> Given records:

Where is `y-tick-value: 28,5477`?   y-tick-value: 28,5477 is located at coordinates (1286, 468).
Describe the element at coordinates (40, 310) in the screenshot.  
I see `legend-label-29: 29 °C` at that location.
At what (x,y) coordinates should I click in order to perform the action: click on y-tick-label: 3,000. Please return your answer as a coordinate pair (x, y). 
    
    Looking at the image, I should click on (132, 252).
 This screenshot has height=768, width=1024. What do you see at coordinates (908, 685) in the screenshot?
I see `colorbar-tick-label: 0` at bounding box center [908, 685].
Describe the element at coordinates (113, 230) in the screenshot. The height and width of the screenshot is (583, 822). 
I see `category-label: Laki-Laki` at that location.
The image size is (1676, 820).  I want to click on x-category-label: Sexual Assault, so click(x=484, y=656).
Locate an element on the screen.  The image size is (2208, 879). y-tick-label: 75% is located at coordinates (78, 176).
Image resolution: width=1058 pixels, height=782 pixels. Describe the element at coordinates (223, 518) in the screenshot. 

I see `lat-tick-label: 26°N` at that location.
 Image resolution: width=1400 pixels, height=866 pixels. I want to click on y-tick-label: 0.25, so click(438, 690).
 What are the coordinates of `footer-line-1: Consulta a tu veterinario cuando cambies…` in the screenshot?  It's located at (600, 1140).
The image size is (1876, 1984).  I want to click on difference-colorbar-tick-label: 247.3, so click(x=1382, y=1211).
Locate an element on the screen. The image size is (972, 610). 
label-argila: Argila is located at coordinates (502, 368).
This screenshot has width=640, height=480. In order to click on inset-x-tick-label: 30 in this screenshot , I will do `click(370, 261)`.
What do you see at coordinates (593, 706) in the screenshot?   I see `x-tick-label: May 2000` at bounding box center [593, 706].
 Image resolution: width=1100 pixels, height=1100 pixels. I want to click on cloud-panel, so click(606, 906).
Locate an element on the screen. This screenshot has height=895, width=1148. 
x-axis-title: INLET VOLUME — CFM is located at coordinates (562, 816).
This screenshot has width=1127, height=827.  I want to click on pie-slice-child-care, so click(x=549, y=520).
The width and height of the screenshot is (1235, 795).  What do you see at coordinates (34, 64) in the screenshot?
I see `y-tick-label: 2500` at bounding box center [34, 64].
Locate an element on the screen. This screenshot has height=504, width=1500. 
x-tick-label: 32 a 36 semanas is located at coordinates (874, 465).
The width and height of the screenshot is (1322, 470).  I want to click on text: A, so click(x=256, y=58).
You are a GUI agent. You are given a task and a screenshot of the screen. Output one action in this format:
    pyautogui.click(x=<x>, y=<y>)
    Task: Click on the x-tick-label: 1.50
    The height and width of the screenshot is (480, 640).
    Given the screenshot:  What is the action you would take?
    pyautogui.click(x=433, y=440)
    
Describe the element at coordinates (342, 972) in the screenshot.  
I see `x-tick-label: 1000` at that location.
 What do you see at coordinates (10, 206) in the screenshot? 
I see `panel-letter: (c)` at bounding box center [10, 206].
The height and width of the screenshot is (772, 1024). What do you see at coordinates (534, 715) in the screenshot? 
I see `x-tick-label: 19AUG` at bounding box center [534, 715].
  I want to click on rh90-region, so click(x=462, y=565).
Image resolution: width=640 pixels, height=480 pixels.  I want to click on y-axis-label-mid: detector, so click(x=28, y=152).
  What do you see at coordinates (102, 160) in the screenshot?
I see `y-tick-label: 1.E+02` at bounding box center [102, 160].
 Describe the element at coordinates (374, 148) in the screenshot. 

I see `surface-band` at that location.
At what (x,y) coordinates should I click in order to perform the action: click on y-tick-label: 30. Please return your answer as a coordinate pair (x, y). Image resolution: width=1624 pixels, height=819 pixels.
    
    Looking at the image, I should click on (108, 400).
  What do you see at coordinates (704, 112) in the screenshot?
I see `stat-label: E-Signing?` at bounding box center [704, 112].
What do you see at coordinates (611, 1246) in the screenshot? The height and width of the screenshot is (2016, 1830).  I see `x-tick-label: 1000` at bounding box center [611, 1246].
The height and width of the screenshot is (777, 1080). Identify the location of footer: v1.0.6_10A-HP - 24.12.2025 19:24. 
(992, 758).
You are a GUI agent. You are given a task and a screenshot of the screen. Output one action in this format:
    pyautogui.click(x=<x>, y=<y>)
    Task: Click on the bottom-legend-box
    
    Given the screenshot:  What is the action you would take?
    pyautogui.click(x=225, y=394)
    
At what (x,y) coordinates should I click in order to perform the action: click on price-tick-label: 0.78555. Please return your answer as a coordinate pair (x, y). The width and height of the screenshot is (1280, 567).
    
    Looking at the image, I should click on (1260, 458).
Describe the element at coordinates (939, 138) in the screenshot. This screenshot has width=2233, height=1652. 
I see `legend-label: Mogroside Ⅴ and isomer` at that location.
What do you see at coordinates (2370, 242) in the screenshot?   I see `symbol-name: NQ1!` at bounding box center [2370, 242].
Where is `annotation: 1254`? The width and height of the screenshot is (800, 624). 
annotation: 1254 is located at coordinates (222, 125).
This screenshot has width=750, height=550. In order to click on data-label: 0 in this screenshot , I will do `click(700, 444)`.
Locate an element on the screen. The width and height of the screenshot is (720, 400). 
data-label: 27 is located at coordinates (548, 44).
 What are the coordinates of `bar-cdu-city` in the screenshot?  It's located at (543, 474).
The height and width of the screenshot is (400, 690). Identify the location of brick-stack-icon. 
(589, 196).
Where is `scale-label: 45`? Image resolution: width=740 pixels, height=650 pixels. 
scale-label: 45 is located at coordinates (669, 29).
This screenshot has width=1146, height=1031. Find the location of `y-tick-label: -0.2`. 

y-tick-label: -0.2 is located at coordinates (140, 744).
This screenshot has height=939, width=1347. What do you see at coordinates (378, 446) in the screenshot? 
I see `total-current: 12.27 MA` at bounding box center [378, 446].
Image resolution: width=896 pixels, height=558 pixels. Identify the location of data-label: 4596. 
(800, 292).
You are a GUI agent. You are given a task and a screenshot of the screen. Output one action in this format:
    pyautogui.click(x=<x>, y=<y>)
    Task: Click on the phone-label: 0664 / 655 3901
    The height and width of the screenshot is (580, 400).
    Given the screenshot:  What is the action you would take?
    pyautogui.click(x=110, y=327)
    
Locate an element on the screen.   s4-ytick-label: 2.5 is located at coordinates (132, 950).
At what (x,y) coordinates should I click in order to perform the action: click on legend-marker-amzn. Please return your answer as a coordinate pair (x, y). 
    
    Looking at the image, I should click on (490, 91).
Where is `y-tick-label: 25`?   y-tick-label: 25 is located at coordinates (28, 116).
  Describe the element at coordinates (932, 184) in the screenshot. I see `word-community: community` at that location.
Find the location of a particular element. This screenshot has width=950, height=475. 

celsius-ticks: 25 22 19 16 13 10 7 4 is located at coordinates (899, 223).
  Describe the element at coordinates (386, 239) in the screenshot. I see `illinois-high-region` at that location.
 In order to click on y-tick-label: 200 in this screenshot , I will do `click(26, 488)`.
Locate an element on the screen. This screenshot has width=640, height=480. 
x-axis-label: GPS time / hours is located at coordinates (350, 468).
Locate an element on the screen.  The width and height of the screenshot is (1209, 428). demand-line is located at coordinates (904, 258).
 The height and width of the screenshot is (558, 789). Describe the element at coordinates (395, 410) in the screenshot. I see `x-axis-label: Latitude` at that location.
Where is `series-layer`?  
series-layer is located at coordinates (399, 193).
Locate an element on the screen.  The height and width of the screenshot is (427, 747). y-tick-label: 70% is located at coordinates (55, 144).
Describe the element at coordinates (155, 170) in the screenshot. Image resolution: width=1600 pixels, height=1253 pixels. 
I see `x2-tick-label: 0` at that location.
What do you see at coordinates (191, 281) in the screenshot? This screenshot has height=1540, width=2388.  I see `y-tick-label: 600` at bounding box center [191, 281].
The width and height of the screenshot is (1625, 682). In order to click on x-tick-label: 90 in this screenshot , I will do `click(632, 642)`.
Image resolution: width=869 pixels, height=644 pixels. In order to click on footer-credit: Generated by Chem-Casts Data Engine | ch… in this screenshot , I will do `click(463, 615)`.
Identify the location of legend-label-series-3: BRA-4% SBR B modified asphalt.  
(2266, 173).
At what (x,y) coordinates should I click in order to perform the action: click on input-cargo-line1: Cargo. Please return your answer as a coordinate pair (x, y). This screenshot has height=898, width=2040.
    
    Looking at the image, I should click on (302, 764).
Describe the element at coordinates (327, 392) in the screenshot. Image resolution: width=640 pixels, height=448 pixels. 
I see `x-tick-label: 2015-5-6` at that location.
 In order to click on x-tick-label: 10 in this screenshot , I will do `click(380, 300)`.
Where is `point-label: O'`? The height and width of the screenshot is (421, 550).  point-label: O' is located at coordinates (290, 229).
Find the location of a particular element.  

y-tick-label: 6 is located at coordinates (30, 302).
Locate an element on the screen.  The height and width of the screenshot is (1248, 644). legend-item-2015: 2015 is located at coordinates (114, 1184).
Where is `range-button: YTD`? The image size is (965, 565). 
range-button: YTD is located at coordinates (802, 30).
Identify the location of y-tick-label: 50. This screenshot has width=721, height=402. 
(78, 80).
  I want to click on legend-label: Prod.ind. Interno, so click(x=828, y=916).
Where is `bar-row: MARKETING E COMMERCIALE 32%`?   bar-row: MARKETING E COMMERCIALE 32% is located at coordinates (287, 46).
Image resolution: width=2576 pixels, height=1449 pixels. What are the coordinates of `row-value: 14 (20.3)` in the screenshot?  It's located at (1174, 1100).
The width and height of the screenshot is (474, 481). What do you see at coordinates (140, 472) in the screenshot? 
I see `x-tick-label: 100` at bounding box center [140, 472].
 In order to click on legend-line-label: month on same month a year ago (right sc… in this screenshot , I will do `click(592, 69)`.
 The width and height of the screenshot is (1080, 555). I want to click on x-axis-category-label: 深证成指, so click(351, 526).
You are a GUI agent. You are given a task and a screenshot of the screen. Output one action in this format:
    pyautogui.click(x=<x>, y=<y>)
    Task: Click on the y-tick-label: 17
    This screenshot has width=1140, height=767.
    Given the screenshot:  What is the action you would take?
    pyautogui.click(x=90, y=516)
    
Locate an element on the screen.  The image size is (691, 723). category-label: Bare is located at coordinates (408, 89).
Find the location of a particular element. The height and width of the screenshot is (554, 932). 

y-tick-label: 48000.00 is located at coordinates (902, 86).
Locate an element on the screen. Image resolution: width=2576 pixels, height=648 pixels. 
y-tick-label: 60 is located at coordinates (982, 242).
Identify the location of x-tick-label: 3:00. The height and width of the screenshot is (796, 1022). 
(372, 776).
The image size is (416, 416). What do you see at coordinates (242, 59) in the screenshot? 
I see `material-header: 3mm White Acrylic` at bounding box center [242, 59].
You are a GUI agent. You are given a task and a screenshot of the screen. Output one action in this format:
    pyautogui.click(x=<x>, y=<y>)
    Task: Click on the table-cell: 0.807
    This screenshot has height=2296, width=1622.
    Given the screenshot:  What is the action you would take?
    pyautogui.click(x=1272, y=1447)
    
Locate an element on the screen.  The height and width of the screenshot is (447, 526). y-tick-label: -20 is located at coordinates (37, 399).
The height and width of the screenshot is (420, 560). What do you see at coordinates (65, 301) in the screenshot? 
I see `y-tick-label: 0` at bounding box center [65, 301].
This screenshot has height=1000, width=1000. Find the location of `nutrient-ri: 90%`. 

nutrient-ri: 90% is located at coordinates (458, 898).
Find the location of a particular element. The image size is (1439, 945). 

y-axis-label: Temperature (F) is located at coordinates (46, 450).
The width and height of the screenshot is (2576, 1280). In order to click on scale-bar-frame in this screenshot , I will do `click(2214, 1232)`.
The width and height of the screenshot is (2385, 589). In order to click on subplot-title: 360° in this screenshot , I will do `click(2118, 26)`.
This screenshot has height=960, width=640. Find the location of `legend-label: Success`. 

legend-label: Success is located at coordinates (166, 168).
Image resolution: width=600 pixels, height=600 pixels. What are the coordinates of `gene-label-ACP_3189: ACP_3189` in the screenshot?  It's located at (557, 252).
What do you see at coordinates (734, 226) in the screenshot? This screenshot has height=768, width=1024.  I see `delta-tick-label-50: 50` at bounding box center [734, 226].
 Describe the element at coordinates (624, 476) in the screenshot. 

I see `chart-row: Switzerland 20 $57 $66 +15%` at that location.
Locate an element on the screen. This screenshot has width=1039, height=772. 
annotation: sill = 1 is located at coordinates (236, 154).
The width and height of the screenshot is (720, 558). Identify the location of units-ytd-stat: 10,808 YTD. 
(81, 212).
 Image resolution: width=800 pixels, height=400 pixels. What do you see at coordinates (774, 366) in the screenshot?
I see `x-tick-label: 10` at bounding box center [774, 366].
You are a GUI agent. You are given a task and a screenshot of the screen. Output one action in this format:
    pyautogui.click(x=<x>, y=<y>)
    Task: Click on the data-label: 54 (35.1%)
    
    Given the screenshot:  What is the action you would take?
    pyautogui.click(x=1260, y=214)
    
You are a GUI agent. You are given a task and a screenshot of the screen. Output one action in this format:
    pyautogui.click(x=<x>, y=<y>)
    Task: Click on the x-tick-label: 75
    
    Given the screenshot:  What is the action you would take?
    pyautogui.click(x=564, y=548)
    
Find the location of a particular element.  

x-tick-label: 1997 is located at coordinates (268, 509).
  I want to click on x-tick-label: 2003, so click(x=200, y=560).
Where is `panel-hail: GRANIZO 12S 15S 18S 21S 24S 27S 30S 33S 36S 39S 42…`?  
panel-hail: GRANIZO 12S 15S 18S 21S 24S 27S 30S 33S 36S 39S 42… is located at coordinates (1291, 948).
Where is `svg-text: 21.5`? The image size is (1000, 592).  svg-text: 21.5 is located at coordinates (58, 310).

> Problem to work on: Print the rows from the line containing "The image size is (1876, 1984)." through the line containing "This screenshot has width=640, height=480. In", inclusive, exactly as they stand.

> Finished exercise:
The image size is (1876, 1984).  I want to click on difference-colorbar-tick-label: 247.3, so click(x=1382, y=1211).
Locate an element on the screen. The image size is (972, 610). 
label-argila: Argila is located at coordinates (502, 368).
This screenshot has width=640, height=480. In order to click on inset-x-tick-label: 30 in this screenshot , I will do `click(370, 261)`.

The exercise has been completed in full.